Niebezpieczne substancje w polskich czereśniach. Zawiadomiono sanepid
Czereśnie sprzedawane na jednym z warszawskich bazarków były zanieczyszczone pozostałościami ośmiu pestycydów, w tym m.in. ometoatem, czyli substancją, której w UE nie wolno stosować w żadnej uprawie, nie tylko czereśni. Co więcej, nie można jej legalnie kupić ani posiadać – wskazuje Fundacja Pro-Test.

Zatrważające wyniki badań polskich czereśni
Fundacja Pro-Test zajmuje się testowaniem produktów w laboratoriach, porównując ich jakość i publikując na swojej stronie wyniki badań. Tym razem pod mikroskopy trafiły czereśnie m.in. z polskich upraw, które kupiono na warszawskim bazarze na Placu Szembeka. Badaniom poddano również czereśnie pochodzące z Grecji i Hiszpanii, sprzedawane w sklepach Lidla i Biedronki.

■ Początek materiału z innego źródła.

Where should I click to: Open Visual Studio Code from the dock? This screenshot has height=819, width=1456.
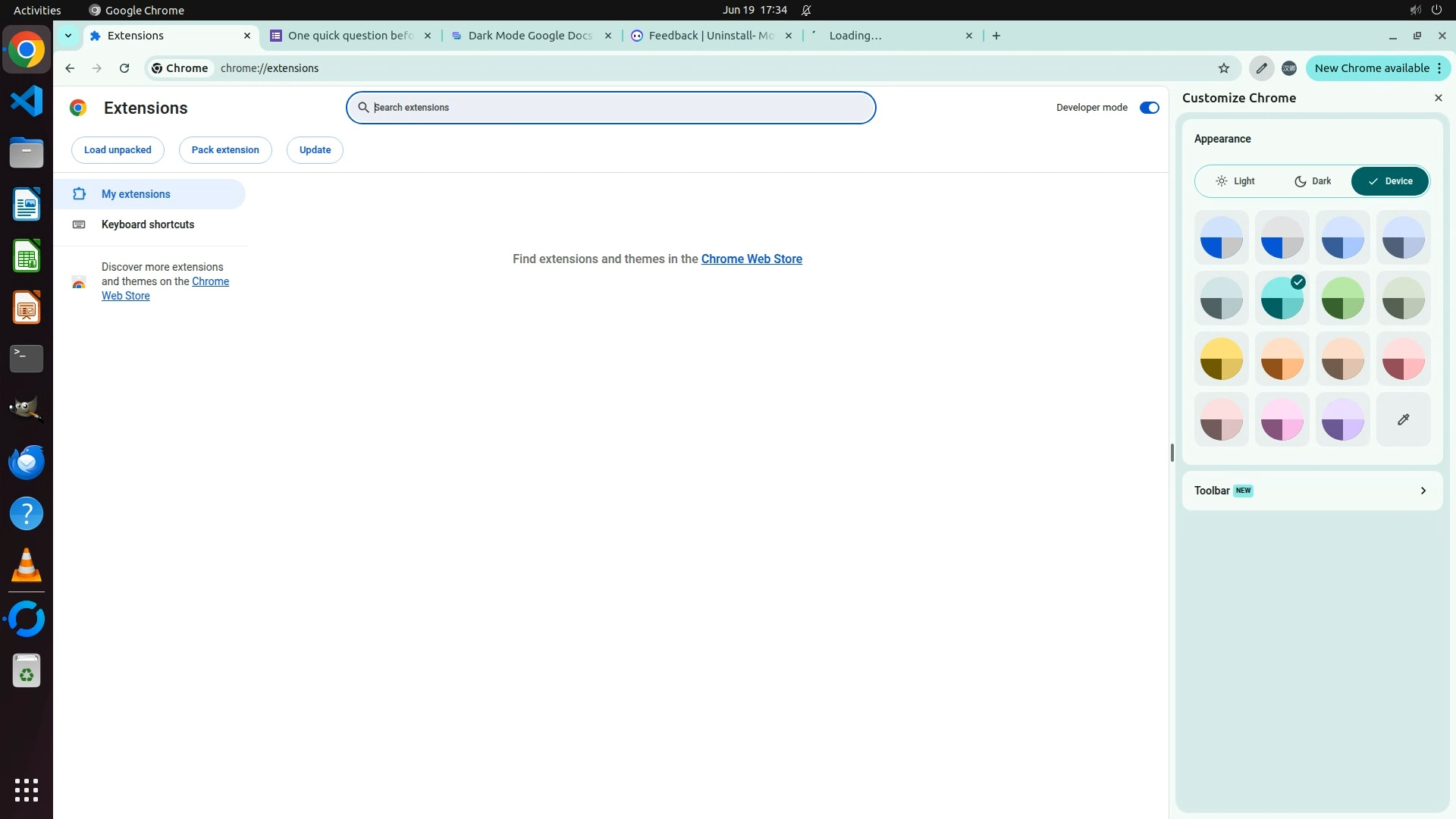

Następnie Fundacja Pro-Test zleciła przebadanie trzech próbek czereśni Zakładowi Badania Bezpieczeństwa Żywności Instytutu Ogrodnictwa - Państwowego Instytutu Badawczego w Skierniewicach, gdzie owoce sprawdzono pod kątem obecności 548 pestycydów.
"Do porównania wybraliśmy zarówno owoce z importu, jak i z polskiej uprawy. I tak: w Lidlu kupiliśmy czereśnie z Hiszpanii, w Biedronce - z Grecji, a na bazarku - polskie. Co więcej, sprzedawczyni z bazaru poinformowała nas, że to owoce z własnej uprawy. Na pytanie, czy były pryskane, bo będzie je jadło małe dziecko, zapewniała, że w ogóle nie są pryskane" - czytamy w serwisie pro-test.pl.

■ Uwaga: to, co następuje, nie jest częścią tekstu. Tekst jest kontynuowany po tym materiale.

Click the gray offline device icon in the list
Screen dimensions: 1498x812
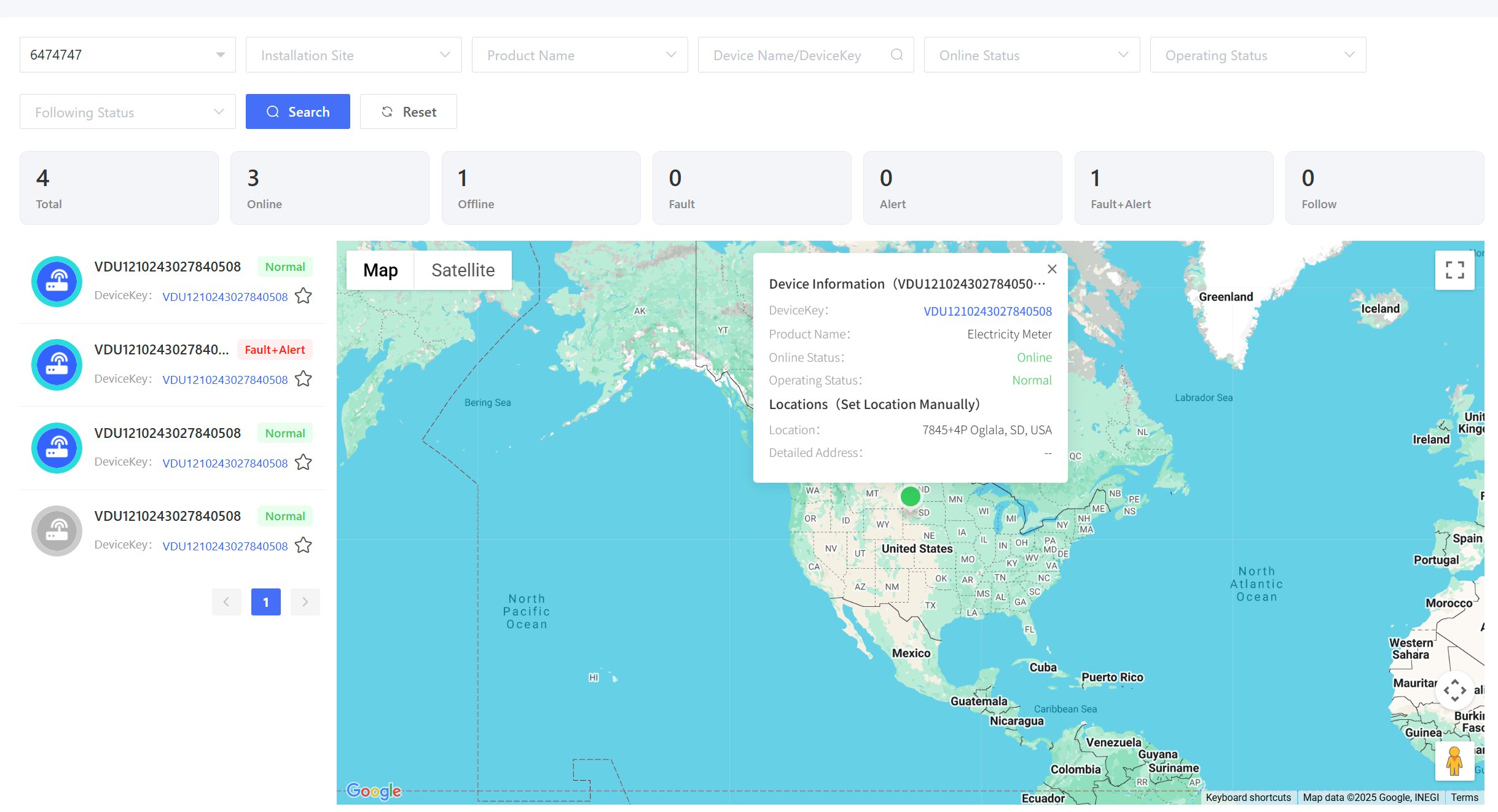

Wyniki badań laboratoryjnych jasno wskazały, że najbardziej zanieczyszczone były polskie czereśnie, sprzedawane jako "niepryskane". Znalazły się z nich pozostałości po ośmiu pestycydach, w tym ometoat, czyli substancja, której w UE nie wolno stosować w żadnej uprawie, nie tylko czereśni. Co więcej, nie można jej legalnie kupić ani posiadać.

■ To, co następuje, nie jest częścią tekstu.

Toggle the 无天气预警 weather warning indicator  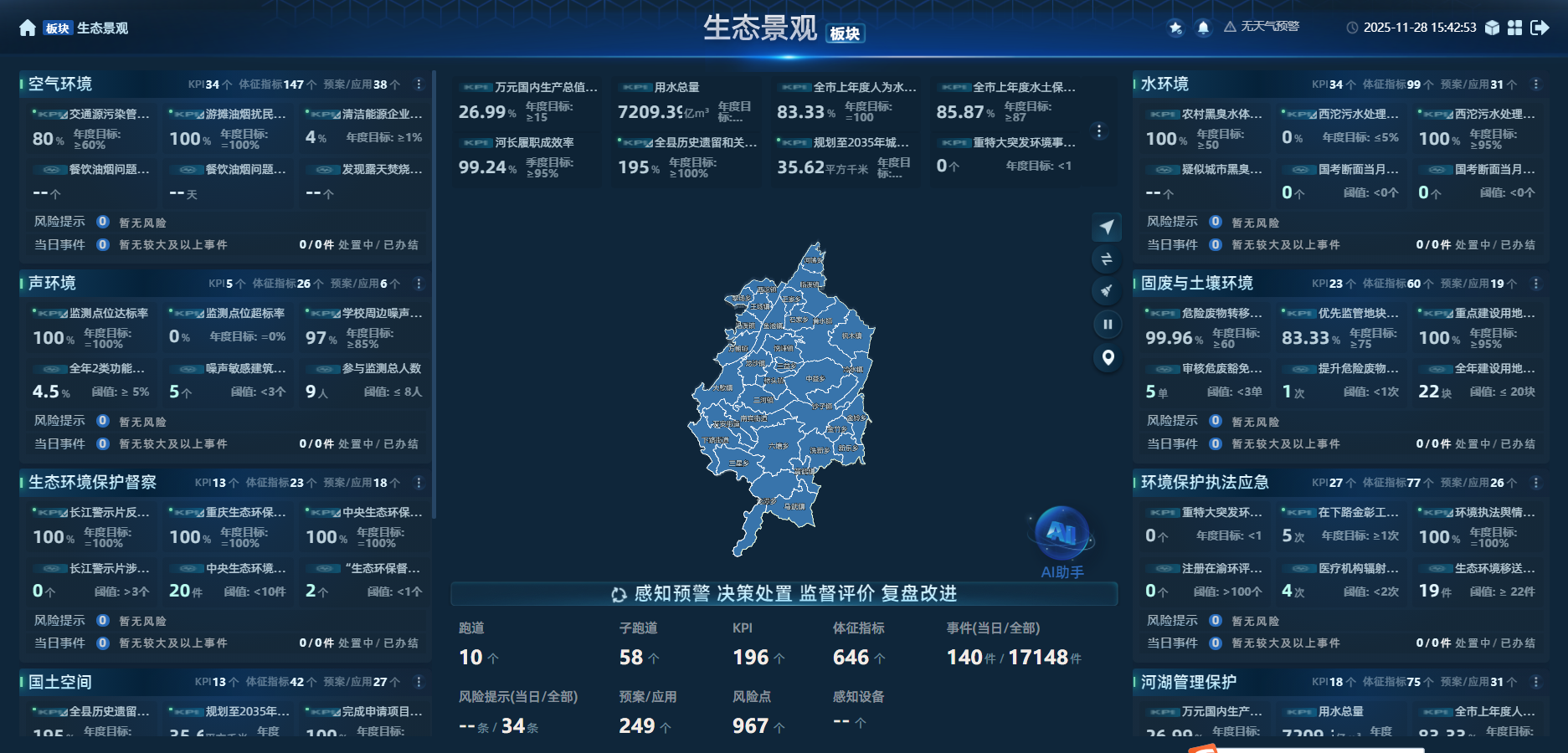click(1264, 26)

"Użycie jej dzisiaj oznacza jedno: została pozyskana nielegalnie, najprawdopodobniej z czarnego rynku" - tłumaczą przedstawiciele Fundacji Pro-Test, i dodają, że ometoat to pestycyd z grupy fosforoorganicznych insektycydów, uznawany za silnie toksyczny, który w 2009 r. został uznany przez Europejski Urząd ds. Bezpieczeństwa Żywności (EFSA) za potencjalnie rakotwórczy, neurotoksyczny i szkodliwy dla płodności.
W związku z wykryciem niedopuszczonych do stosowania pestycydów w czereśniach dostępnych w sprzedaży Fundacja Pro-Test złożyła oficjalne zawiadomienie do sanepidu.
Jak w teście wypadły czereśnie z Lidla i Biedronki?
Czereśnie pochodzące z Grecji i z Hiszpanii, które do testów kupiono w Lidlu i w Biedronce, zawierały śladowe ilości pozostałości po dwóch pestycydach, które są dopuszczone do stosowania - wynika z informacji opublikowanych przez Pro-Test.
"Wyniki testu można podsumować jednym zdaniem: duże sieci handlowe zdały egzamin, przynajmniej częściowo. Czereśnie z Lidla i Biedronki były względnie czyste" - wskazują przedstawiciele fundacji.